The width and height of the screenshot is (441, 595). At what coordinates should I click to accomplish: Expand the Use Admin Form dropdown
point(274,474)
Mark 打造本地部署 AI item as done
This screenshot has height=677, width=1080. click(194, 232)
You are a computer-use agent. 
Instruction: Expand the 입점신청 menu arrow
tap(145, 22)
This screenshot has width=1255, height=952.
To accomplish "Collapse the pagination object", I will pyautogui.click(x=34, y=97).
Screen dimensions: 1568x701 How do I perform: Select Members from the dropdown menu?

****************

▶ WORK INSTRUCTIONS
Write out all of the records above again, line for line, without changing a word.

▶ REPLY TO THE TASK
The width and height of the screenshot is (441, 595). At what coordinates should I click to accomplish: Expand the Use Admin Form dropdown
point(274,474)
Mark 打造本地部署 AI item as done
This screenshot has height=677, width=1080. click(194, 232)
You are a computer-use agent. 
Instruction: Expand the 입점신청 menu arrow
tap(145, 22)
This screenshot has width=1255, height=952.
To accomplish "Collapse the pagination object", I will pyautogui.click(x=34, y=97).
Screen dimensions: 1568x701 How do I perform: Select Members from the dropdown menu?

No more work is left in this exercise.